Output exactly the line containing "The image size is (800, 469)." and each line after it through the last line of the records, and nothing else.

━━━━━━━━

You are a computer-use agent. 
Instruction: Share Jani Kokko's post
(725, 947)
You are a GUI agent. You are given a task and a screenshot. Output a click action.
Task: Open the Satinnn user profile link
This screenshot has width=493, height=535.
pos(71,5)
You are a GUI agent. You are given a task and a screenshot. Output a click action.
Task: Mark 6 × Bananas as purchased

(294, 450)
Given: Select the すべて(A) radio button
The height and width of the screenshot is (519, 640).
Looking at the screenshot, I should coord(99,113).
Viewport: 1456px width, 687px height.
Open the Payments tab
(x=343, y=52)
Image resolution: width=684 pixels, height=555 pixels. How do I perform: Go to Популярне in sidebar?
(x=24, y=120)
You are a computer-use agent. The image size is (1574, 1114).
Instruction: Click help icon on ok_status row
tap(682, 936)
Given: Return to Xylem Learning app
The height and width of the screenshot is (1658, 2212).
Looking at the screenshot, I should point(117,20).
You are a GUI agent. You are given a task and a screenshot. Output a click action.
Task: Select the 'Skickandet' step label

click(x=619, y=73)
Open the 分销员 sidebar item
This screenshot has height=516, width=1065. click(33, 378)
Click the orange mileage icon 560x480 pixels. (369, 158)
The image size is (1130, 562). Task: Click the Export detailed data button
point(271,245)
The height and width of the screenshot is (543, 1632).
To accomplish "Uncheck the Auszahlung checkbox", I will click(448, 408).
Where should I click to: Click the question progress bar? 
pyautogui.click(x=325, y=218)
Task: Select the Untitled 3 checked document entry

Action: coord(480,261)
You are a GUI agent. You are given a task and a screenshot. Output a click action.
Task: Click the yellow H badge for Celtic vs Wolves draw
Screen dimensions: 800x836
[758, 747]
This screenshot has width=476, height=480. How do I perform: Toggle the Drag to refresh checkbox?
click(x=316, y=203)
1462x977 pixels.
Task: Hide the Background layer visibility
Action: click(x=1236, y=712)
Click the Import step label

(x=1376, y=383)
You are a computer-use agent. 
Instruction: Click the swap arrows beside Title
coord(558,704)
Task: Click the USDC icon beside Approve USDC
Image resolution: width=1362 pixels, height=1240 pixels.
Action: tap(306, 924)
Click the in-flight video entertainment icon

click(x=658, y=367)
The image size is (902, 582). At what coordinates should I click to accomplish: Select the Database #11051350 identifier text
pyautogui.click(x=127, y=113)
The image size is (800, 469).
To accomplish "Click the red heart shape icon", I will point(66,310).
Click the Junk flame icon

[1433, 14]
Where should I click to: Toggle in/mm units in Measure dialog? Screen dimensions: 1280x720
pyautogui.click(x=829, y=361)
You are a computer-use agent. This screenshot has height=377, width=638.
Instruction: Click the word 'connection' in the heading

━━━━━━━━

Exercise output »
The image size is (800, 469).
To accomplish "Click the red heart shape icon", I will point(66,310).
Click the Junk flame icon

[1433, 14]
Where should I click to: Toggle in/mm units in Measure dialog? Screen dimensions: 1280x720
pyautogui.click(x=829, y=361)
You are a computer-use agent. This screenshot has height=377, width=638.
Instruction: Click the word 'connection' in the heading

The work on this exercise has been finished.